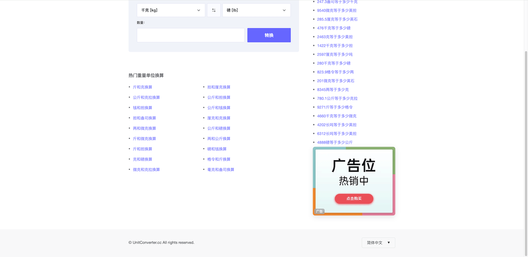This screenshot has height=257, width=528.
Task: Click the 数量 quantity input field
Action: 190,35
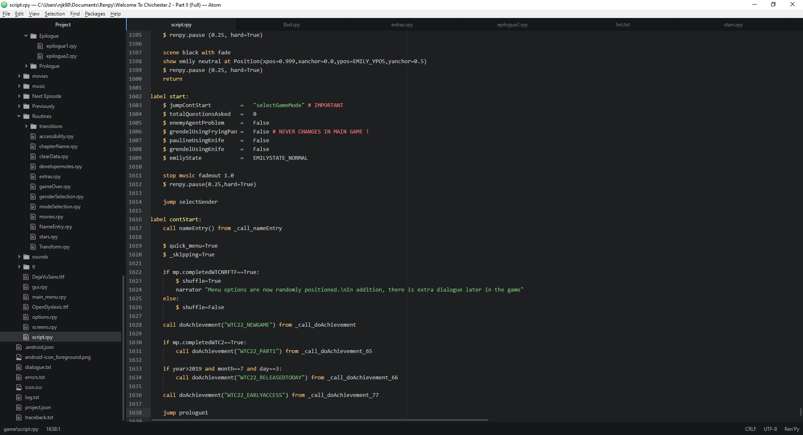The height and width of the screenshot is (435, 803).
Task: Select epilogue2.rpy in the project tree
Action: pyautogui.click(x=61, y=56)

- - -

Copy these rows word for word, leaving out the pictures.

This screenshot has height=257, width=528.
Task: Click the 数量 quantity input field
Action: 190,35
The height and width of the screenshot is (435, 803).
Task: Select epilogue2.rpy in the project tree
Action: pyautogui.click(x=61, y=56)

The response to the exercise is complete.